Topic: Deep Time, Translation, and the More-Than-Human

 In advocating for “more-than-human” histories, Emily O’Gorman and Andrea Gaynor claim that the more-than-human is “not a synonym for “nature” or the “nonhuman” but, rather, a term that highlights the primacy of relations over entities (including the “human”)” (O’Gorman and Gaynor 2020, 7). The basic principle here is “co-constitution – that organisms, elements and forces cannot be considered in isolation but must always be considered in relation” (717). There is no external “nature” or “environment” with which humans interact. They are always, already, involved in the “more-than-human.” It is not a question of demonstrating that “the “natural” is really “cultural” or to reassert a biophysical reality” (724) but to recognise the full range of participants in the more-than-human world of multispecies co-existence and non-human entanglements. In Rosi Braidotti’s interpretation of Spinoza’s monism the emphasis is not on the tyranny of oneness or the narcissism of separateness often associated with monism as on the freedom of relationality, ‚[monism] implies the open-ended, inter-relational, multi-sexed and trans-species flows of becoming through interactions with multiple others’ (Braidotti 2013: 89). Being ‚matter-realist’ to use her term is to take seriously our multiple connections to natural and material worlds. If we conceive of the notion of subjectivity to include the non-human then the task for critical thinking is, as Braidotti herself admits, ‚momentous’. This involves visualizing the subject as ‚a transversal entity encompassing the human, our genetic neighbours the animals and the earth as a whole, and to do so within an understandable language’ (82).  The emphasis on relationality begs the question as to how this relationality is to be established or understood. How is a notion of transversal subjectivity to function in a more-than-human world populated by radically different forms of ontological and epistemic expression?

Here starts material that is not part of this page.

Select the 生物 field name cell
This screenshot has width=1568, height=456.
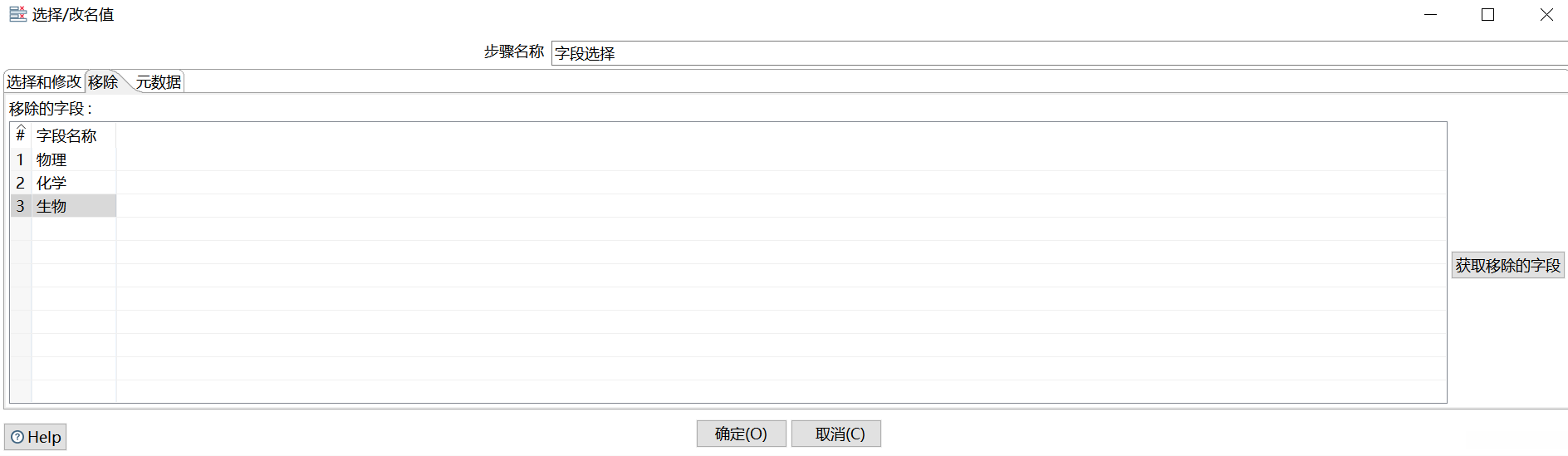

Translation throughout its history has been preoccupied with the question of communication across difference, how to make the mutually unintelligible, intelligible. Traditionally confined to interlingual mediation between texts, a more ambitious understanding of translation process, drawing on Peircean semiotics (Marais 2019), can see translation as involving all forms of mediation between signifying systems. Is it possible to conceive of the more-than-human world as a ‘tradosphere’ (Cronin 2017: 70-72) by which we mean the sum of all translation systems on the planet, all the ways in which information circulates between living and non-living organisms and is translated into a language or a code that can be processed or understood by the receiving entity? Is there a sense in which our habitual sense of historical time needs to be reconfigured for these new challenges?

 

References

 

Braidotti, Rosi. 2013. The Posthuman. Cambridge: Polity.

Cronin, Michael. 2017. Eco-Translation. Translation and Ecology in the Age of the Anthropocene. London: Routledge.

Marais, Kobus. 2019. A (Bio)Semiotic Theory of Translation: The Emergence of Socio-Cultural Reality. London, Routledge.

O’Gorman, Emily and Gaynor, Andrea. 2020. “More-Than-Human Histories.” Environmental History 25 (4): 711-735.